A good example of this is the way Facebook has continuously harvested Android users’ call and text history. Facebook never got this level of access from Apple Inc.’s iPhone, whose operating system is designed to permit less under-the-hood data collection. Android OS often allows apps to request rich data from users without accompanying warnings about how the data might be used.

To be listed in Google’s Android app store, developers must agree to request only the information they need. But that doesn’t stop them from using “needed” data for additional purposes.

Designers call the ways marketers and developers cajole and mislead us into giving up our data “dark patterns,” tactics that exploit flaws and limits in our cognition.

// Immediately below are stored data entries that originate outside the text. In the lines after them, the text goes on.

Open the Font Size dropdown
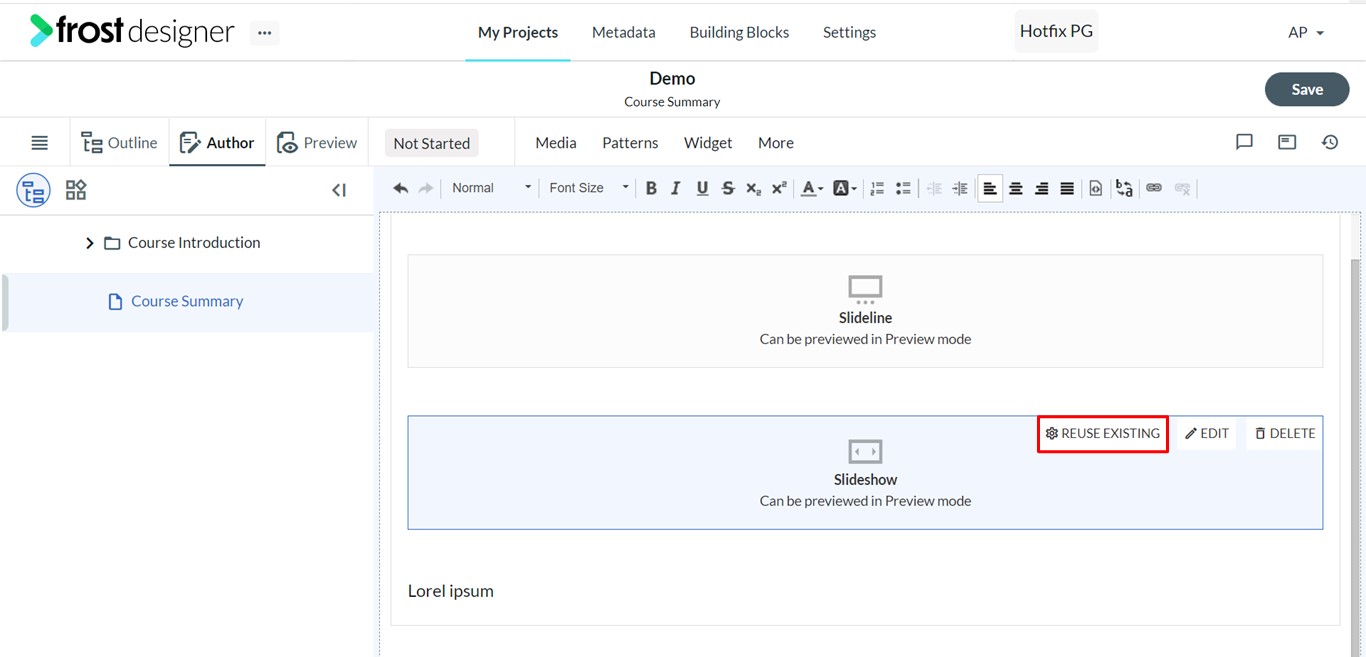 pos(589,188)
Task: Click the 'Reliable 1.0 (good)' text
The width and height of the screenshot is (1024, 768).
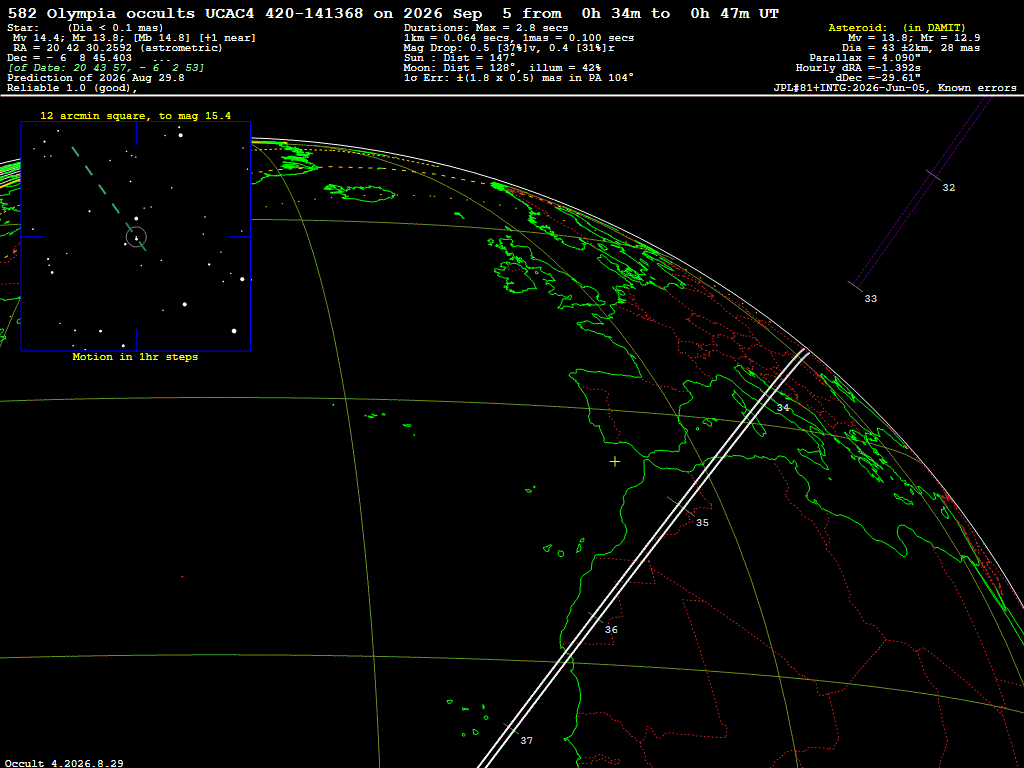Action: point(71,88)
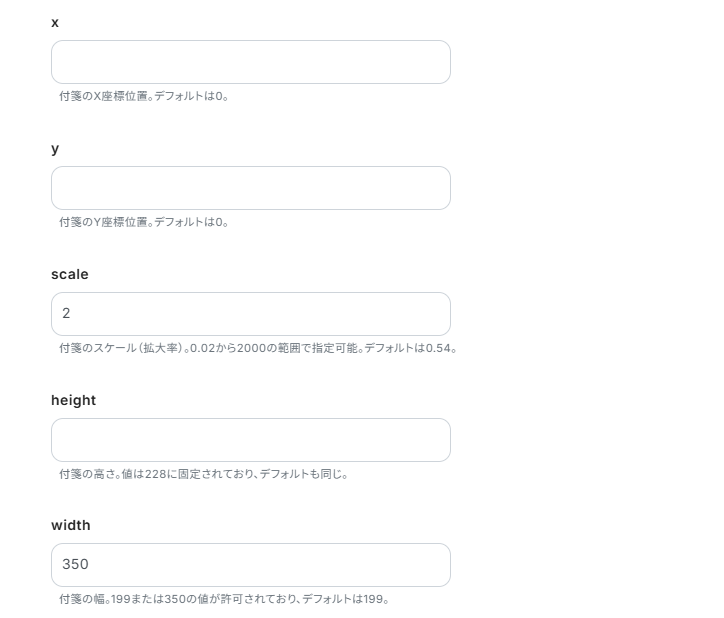
Task: Click the 付箋のY座標位置 help text
Action: click(x=144, y=223)
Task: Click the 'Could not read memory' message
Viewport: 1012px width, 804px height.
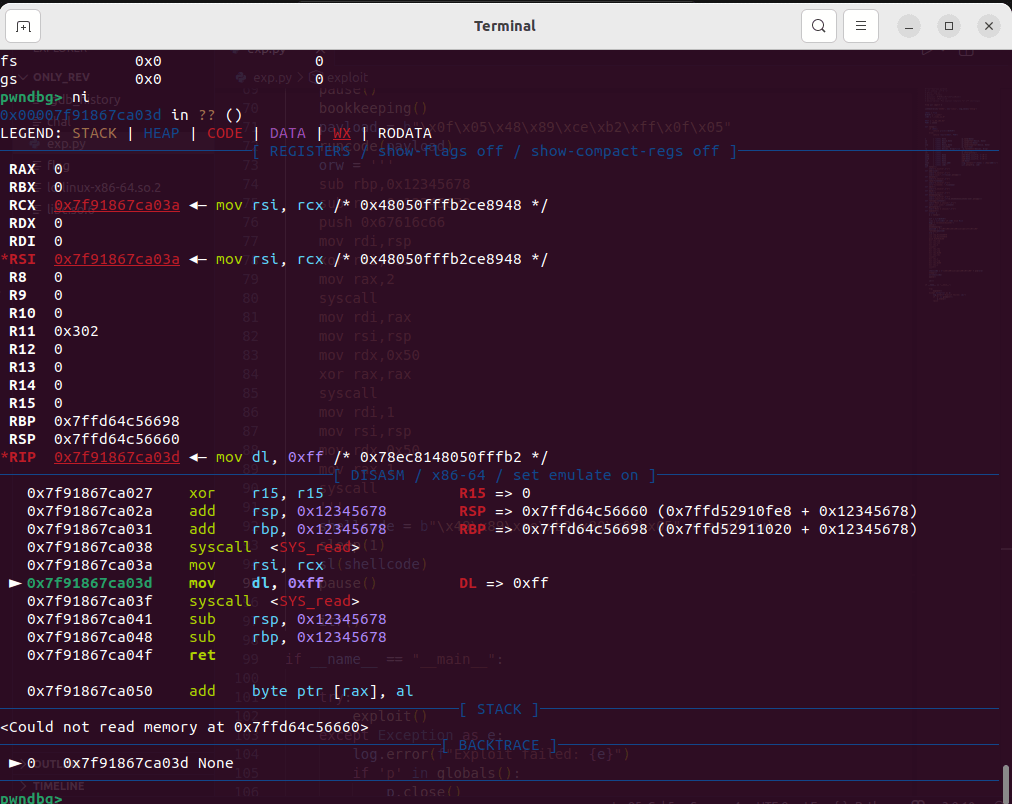Action: (x=184, y=727)
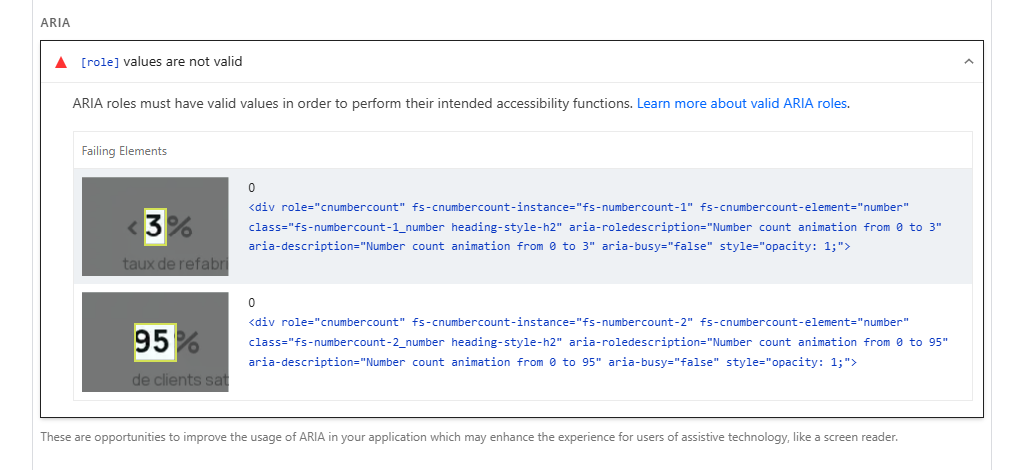Click the highlighted "3" in first thumbnail
The height and width of the screenshot is (470, 1027).
click(154, 227)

Google bans what it calls deceptive requests for user data, such as obscuring opt-out buttons. At issue is whether Google goes far enough. But Google itself uses what are arguably dark patterns to get people to switch to its own apps for things such as email and web browsing.

Android users of the Gmail app will be asked to enable access to the device’s camera and microphone again and again until they say yes. Similarly, on Android, Google Maps asks users to turn on location services—justifiable, sure, but this enables geo-targeted ads.

All of this is ostensibly done with your permission. But it’s hard to understand how even an expert could give meaningful informed consent to the average data request, says Dr. Narayanan.

New European Union privacy rules are forcing companies to make comprehensible to mere mortals what data they gather and how they use it. But in many cases, Google is pushing responsibility for obtaining data-gathering permissions to advertisers.

Will Google take responsibility?
It isn’t as if Google is unaware of the issues inherent in its business model. The company opposes the California Consumer Privacy Act, a November ballot measure, on the grounds that it is vague and unworkable. It would grant consumers three basic protections: “the right to tell a business not to share or sell your personal information, the right to know where and to whom your data is being sold or shared, and the right to know that your service providers are protecting your information.” Even Facebook dropped its opposition to this act.

The solution might be simple: Build better tools to give us a clear understanding of what we’re opting into. If given clear choices, many people might be fine with their data being collected. But it’s just as likely they would refuse, in ways that could affect Google’s bottom line.